3. MAKE A CHART:- Once you know what your child wants to save up for, figure out how many weeks it will take to save that amount and make a chart to put on the wall. You can represent each week with a box and have your child put a sticker in that box or tick the box each time they put money away towards the savings. This will help them see how much closer they are to actually getting it.

4. MAKE IT FUN with a cute bank! :- Give your kids a cute way to save and they’ll be excited to see it fill up! All you’ll need to do for this is get a jar-any type or any size-and print cute labels for it and you’ll have a fun bank.
Remember to put the jar of money in a place where your child won’t be tempted to take it out and spend it. You may actually have to help them hide it if they are the type to get tempted easily. Be sure not to hide it in a place that is too difficult to reach so that they don’t forget about saving or even where the money is entirely. A sibling or parent’s closet may be a good place to keep it.

Just like a bank, provide your child with interest payments on every money they save in their money jar to help them understand that by setting money aside and keeping it there, they can make more money just as it is if they saved it in a real bank.
Making these interest payments monthly provides an incentive to ride out the month and delay gratification.

For interest payment, some parents double their kids’ savings at the end of the month while some provide as low as 10% – a number that provides just enough incentive without being too much.
6. SET A GOOD EXAMPLE:- One of the best things you can do is let your child see that you save money too. Put money in a jar or piggy bank while your child is watching and tell him or her it’s your savings jar. This will show your child that saving is “normal.” Plus, since most young children want to be like their parents, seeing you do it will provide them with money lessons that further inspire them to save.

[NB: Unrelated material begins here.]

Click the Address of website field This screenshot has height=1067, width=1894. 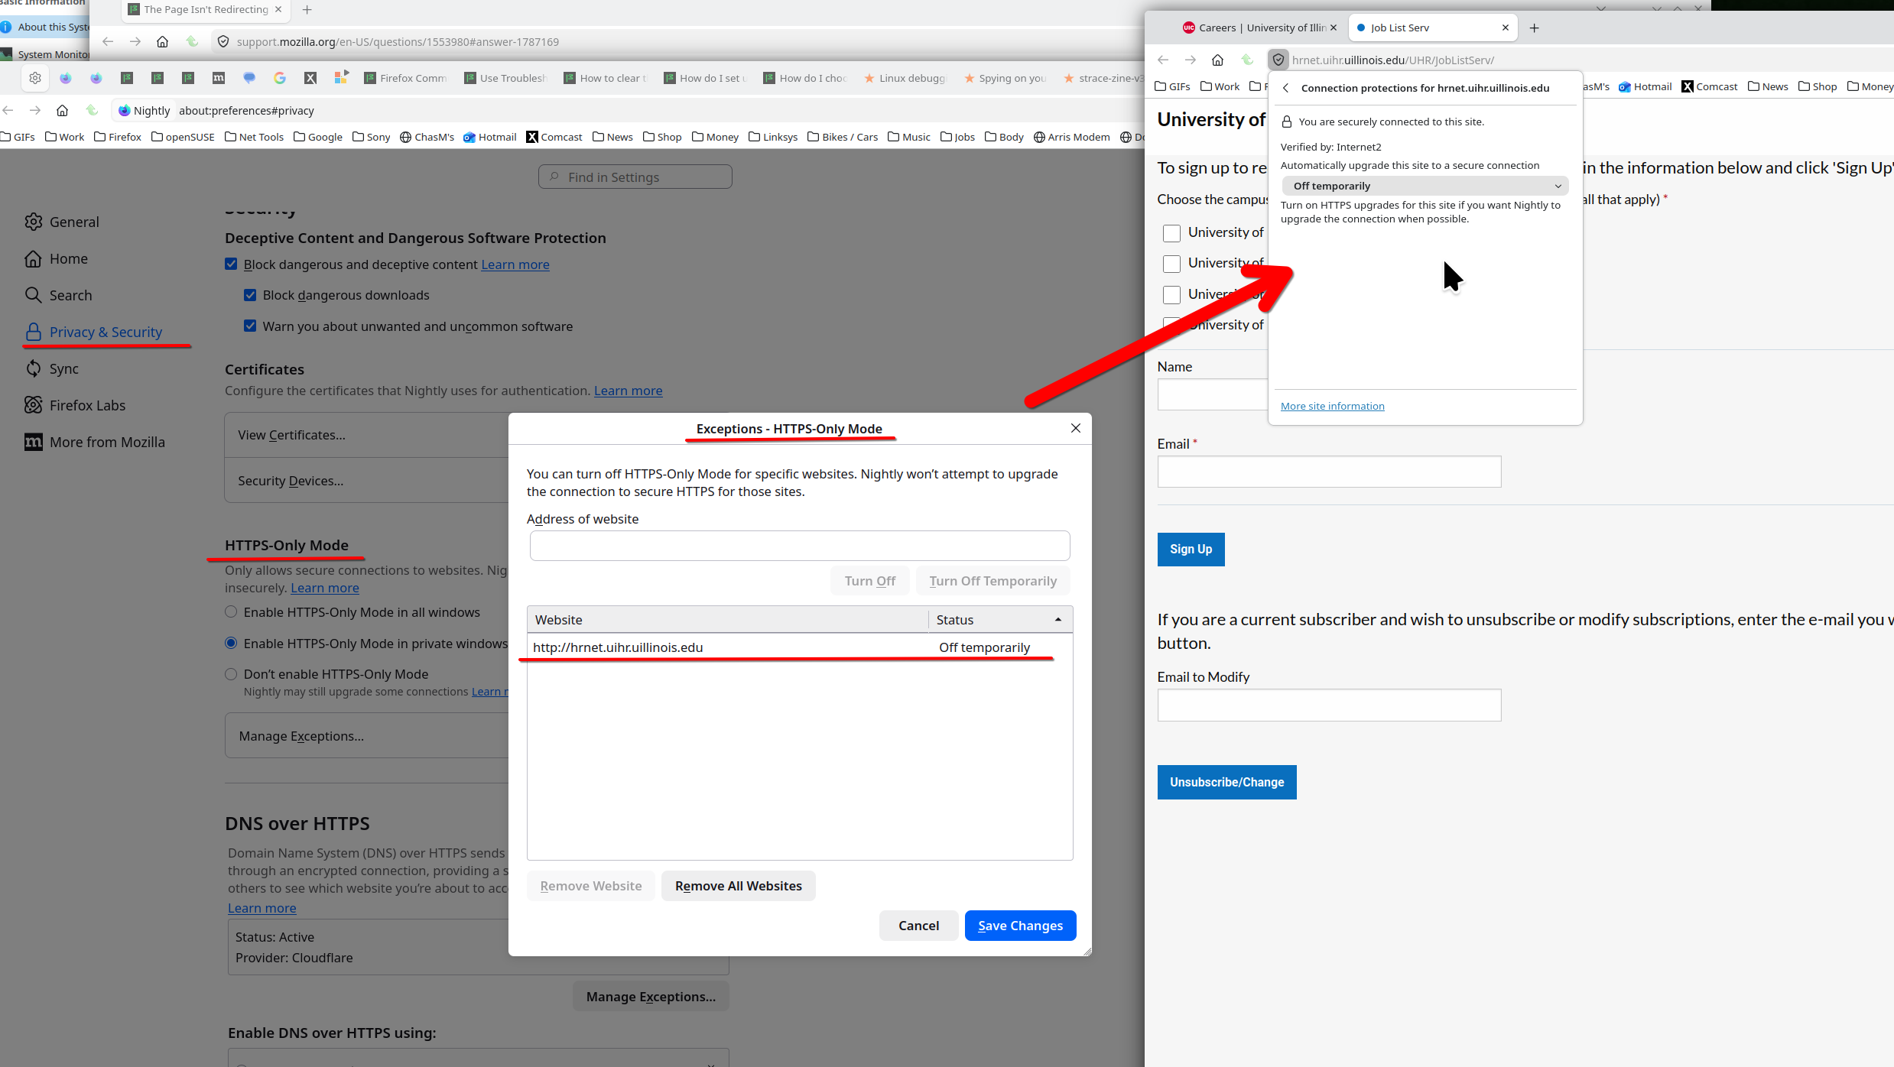coord(799,546)

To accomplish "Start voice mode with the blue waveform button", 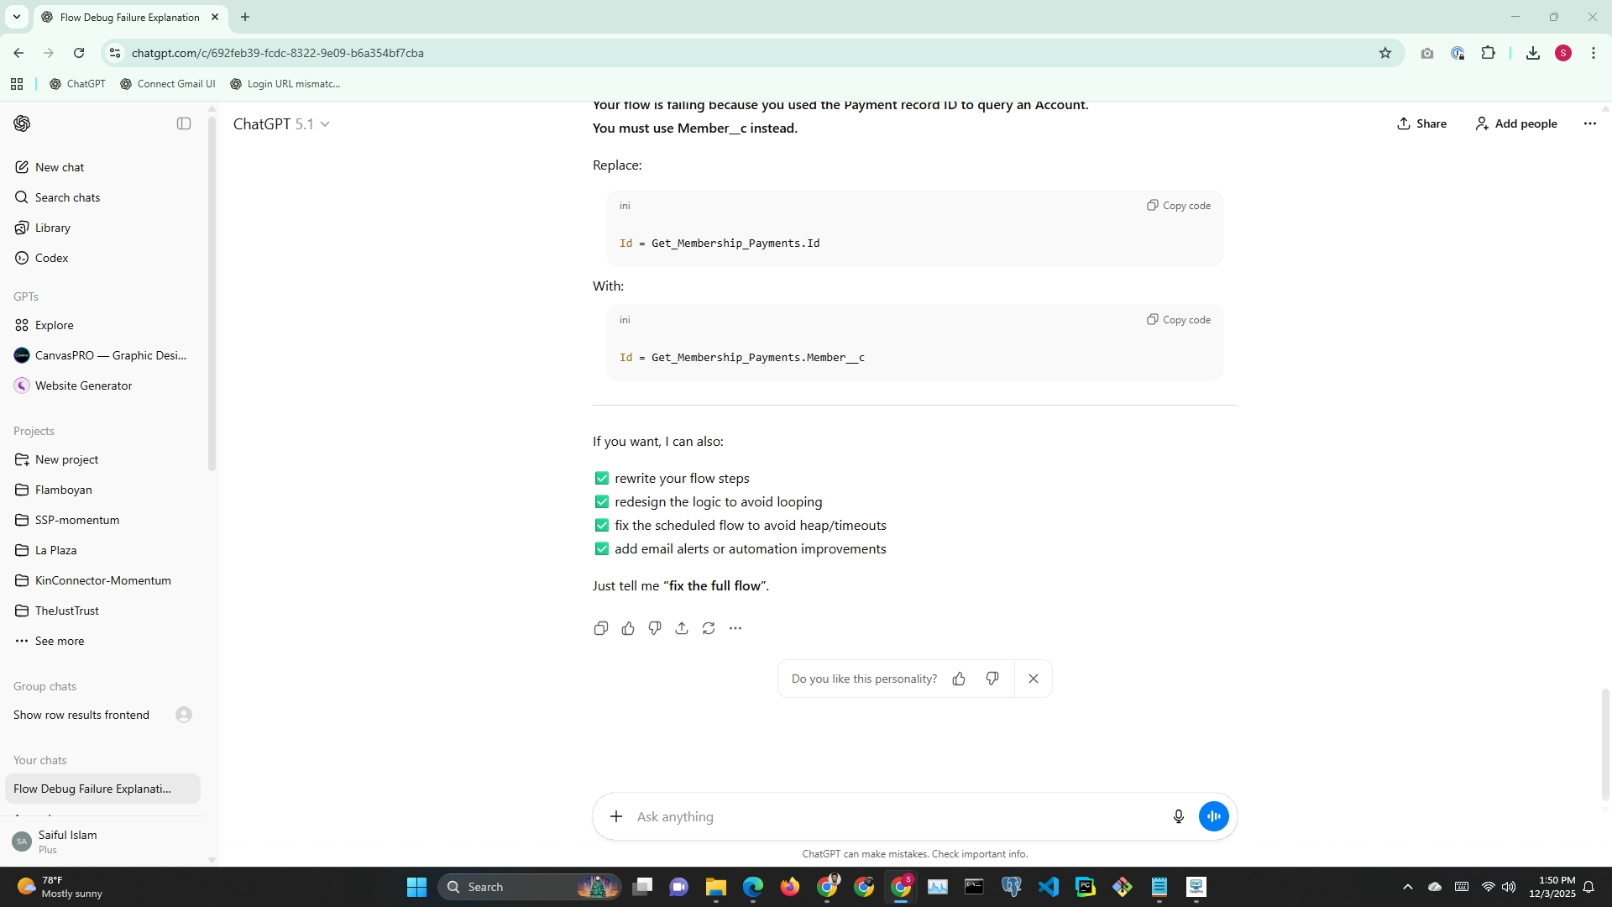I will coord(1213,816).
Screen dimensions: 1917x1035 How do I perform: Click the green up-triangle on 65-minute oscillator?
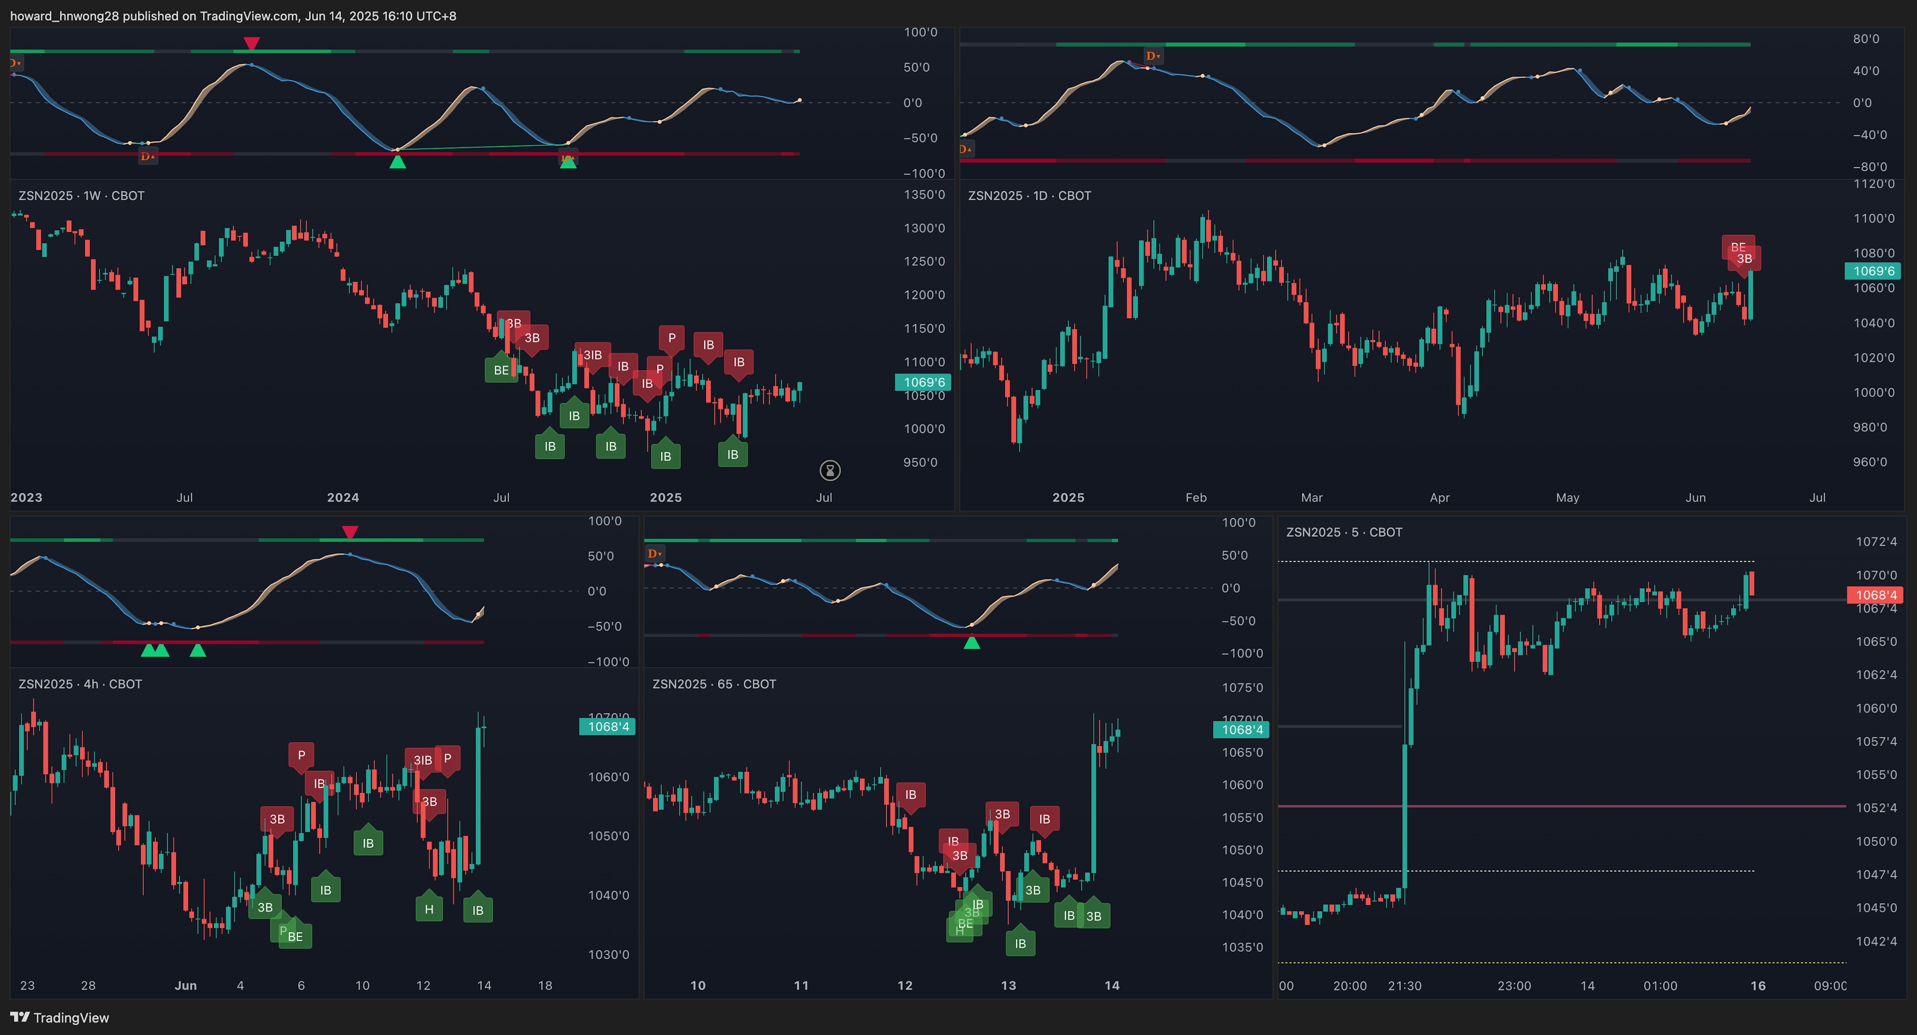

Also, when you’re out shopping, show your child how you compare prices of items before making a decision to settle for the item you finally get to choose. You should explain why buying one item makes better sense than another because it helps you spend less thereby saving more money.

Monopoly is such a popular board game, yet it seems to get overlooked as a good financial teaching tool. It is great for teaching kids that they need to save the money that they earn (or money they are given) because they might need it down the road for something they need or want.
It also teaches them how a smart, possibly expensive, investment can pay off in the long run if done correctly. There are also many more mobile and online games you can use to teach them savings.

8. TEACH THEM TO WAIT:- When your kids want to buy something with their money, make them wait a week (or two) before taking them shopping. The urge may come and go, helping teach impulse control. If they still want to buy the thing after this “cool down” period, chances are they really do value it, if they don’t, they money gets to be saved.